Cheers - I was going to look at this after walking the mutt, but Kelly Slater tearing up Taehupo'o got in the way ...

Maybe over the weekend ...

allend · 08-20-2022, 02:46 AM

If you are going to script a solution, then you might as well add code to accept the data file name, do an initial run through the data file to find the maximum number of levels required and use that to print a header as well as format the lines.

Code:

#!/bin/bash

if [[ -z $1 ]]; then echo "Usage: $0 <data file>"; exit; fi
if [[ -f $1 ]]; then  data=$1; else echo  "No data file found.

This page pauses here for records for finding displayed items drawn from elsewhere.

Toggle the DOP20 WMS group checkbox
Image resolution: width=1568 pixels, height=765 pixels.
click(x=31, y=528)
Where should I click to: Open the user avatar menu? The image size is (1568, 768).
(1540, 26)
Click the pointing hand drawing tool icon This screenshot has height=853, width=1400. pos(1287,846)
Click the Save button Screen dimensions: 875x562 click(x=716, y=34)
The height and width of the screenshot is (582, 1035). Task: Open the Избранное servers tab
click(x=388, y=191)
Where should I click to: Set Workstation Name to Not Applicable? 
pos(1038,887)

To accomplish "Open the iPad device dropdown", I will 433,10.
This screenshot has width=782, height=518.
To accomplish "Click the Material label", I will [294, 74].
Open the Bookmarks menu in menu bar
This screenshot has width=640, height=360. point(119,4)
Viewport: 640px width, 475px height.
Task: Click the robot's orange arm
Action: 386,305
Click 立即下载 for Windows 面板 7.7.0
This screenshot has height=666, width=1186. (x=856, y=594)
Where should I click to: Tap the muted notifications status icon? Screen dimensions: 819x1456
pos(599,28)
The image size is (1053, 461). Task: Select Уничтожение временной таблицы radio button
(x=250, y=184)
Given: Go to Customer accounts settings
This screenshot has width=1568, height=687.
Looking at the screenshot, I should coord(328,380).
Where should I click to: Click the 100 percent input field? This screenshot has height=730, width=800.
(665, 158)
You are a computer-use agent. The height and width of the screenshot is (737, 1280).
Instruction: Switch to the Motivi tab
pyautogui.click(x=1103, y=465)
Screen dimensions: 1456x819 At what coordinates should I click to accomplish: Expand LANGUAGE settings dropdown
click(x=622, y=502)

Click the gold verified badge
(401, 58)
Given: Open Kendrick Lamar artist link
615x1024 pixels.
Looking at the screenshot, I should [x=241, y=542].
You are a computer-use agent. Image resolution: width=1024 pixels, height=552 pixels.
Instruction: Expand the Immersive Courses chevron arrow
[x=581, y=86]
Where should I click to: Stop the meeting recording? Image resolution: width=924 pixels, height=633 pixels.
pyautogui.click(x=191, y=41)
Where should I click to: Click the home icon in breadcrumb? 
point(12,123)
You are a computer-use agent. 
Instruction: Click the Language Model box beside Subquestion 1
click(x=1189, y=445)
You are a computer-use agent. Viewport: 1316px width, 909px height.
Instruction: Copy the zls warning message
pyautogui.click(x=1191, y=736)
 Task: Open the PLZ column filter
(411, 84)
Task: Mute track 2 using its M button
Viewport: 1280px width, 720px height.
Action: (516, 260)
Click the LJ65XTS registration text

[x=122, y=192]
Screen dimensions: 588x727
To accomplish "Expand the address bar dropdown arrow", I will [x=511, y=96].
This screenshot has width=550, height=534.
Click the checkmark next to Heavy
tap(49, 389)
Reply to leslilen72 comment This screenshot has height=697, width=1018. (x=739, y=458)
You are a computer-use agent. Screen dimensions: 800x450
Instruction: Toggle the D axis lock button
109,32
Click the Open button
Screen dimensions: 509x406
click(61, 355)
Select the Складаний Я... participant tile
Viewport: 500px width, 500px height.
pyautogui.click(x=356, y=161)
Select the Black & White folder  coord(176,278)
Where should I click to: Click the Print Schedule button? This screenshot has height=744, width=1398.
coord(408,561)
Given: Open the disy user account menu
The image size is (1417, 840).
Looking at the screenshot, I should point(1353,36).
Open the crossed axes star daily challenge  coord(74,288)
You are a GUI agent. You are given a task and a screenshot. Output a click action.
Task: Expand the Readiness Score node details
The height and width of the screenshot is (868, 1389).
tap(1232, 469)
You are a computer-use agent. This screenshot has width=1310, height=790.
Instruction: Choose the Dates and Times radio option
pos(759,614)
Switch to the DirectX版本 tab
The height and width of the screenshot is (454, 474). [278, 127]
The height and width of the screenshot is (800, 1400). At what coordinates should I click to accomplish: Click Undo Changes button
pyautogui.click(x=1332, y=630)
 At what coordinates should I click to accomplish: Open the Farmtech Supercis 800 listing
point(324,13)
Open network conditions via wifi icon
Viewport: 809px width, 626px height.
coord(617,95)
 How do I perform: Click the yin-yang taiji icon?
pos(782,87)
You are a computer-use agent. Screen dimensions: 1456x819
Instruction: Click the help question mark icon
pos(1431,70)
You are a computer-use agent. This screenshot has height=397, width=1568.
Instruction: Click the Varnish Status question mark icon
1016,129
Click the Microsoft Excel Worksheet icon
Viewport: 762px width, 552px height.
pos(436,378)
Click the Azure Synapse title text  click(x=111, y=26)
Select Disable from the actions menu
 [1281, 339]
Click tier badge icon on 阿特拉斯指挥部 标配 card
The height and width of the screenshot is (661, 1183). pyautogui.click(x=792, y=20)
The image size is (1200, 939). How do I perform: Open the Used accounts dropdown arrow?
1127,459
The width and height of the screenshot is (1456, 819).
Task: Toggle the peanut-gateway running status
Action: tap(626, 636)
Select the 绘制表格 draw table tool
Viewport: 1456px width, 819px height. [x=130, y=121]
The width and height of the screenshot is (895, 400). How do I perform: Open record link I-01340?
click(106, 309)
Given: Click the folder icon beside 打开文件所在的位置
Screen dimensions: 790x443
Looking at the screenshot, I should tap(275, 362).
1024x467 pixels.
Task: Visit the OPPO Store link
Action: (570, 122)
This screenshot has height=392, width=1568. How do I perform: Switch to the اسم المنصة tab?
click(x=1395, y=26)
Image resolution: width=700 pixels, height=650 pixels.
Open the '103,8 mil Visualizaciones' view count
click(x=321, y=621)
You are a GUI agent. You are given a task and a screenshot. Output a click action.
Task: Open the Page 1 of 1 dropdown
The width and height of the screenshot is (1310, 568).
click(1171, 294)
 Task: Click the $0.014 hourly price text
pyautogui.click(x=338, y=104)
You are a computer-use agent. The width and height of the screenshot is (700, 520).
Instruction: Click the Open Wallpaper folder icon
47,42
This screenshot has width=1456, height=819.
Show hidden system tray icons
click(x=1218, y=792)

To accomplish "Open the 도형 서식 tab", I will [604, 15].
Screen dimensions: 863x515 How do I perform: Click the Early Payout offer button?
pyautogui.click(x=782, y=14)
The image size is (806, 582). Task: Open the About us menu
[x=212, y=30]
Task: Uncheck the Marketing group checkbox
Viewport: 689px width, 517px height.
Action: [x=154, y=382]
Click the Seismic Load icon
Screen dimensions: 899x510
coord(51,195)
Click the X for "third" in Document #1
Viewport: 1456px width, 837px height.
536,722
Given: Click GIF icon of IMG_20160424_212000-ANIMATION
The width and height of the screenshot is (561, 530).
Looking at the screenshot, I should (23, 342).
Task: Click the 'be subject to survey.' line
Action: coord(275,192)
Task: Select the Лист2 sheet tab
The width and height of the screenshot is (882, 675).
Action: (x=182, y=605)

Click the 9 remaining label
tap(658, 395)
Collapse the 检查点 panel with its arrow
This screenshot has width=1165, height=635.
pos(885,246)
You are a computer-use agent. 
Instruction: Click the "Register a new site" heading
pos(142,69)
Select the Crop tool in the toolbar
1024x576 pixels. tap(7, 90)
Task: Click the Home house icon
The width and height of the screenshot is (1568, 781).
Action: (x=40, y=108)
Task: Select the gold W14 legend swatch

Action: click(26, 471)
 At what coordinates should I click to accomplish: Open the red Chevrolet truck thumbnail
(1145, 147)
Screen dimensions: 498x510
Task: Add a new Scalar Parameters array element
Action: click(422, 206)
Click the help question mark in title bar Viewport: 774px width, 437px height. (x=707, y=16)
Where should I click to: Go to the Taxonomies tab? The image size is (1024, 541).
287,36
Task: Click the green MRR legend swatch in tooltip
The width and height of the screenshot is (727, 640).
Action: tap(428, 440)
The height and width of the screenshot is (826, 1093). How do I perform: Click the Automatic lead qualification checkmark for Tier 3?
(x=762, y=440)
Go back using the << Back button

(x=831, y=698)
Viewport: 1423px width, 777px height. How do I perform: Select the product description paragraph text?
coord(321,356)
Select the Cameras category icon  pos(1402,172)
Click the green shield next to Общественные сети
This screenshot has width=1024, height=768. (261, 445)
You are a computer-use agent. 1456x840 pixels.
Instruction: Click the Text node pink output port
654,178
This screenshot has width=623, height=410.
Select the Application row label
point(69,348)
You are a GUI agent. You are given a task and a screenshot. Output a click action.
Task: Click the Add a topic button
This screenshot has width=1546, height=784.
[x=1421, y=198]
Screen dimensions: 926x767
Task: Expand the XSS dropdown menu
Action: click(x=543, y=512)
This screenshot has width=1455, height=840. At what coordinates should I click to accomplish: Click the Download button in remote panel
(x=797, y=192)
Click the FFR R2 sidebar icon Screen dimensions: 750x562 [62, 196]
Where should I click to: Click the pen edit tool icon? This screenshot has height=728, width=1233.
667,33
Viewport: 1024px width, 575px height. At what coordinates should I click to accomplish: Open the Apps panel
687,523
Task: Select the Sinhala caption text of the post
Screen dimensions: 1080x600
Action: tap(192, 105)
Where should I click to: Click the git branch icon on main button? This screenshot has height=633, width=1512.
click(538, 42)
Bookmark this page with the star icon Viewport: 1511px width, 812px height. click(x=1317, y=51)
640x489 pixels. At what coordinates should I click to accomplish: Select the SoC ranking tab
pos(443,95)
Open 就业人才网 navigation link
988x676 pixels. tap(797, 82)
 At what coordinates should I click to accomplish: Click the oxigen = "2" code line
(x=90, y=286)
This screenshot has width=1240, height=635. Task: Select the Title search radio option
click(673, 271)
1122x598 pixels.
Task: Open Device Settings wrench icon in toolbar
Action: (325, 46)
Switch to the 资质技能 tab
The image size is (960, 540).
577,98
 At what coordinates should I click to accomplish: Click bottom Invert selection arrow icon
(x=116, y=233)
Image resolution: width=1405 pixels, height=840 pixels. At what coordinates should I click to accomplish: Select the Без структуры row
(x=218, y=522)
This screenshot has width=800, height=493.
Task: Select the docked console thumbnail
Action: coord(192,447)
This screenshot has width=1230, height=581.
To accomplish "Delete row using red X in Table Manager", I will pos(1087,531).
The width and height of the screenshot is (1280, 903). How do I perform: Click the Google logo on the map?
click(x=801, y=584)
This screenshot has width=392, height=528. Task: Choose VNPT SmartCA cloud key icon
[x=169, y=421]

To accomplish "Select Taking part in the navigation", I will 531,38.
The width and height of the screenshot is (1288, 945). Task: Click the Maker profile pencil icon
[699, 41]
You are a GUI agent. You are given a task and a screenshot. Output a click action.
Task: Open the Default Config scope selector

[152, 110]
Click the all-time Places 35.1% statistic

Exiting."; exit; fi

# Determine maximum number of levels
numlevel=$(awk -F ',' ' \
  {if (NR!=1) level[$1]++} \
  END {for (i in level) \
    if (level[i] > numlevel) {numlevel=level[i]}; \
      print numlevel}' $data)

# numlevel and numrm are the max number of each field, could be passed in as an arg.
awk -F ',' -v numlevel=$numlevel '
BEGIN {last="";numrm=numlevel;i=1;j=1
  printf("%s", "HPit")
  for (i=1;i<=numlevel;i++) {printf(",%s%s", "Level", i)}
  printf(",%s", "Stat")
  for (i=1;i<=numlevel;i++) {printf(",%s%s", "RM", i)}
  printf(",%s,%s%s", "X", "Y", "\n")
}
function printline() {
 printf ("%s",hpit);
 # dump the num array
 for (i=1;i<=numlevel;i++) {
        if (level[i]=="") {
                printf(",*");
        } else {
                printf(",%s", level[i]);
        }
 }
 printf (",%s",stat);
 # dump the rm array
 for (i=1;i<=numrm;i++) {
        if (rm[i]=="") {
                printf(",*");
        } else {
                printf(",%s", rm[i]);
        }
 }
 printf (",%s,%s",xval,yval);
 printf ("\n");
 # clear our 2 arrays
 delete (level);
 delete (rm);
}
 # if we see a change on field one, dump the line and reset, but also the first record we should not print
 { if (($1!=last) && (NR>2)) {printline(); delete (level); delete(rm); i=1; j=1; }}
 { if (NR>1) { hpit=$1;
 level[i++]=$2;
 stat=$3;
 rm[j++]=$4;
 xval=$5;
 yval=$6;
 last=$1; }
 }
 # output the last line
 END {printline(); printf ("\n");}' $data

PS - I have taken the liberty of changing the logic slightly to avoid printing the first record.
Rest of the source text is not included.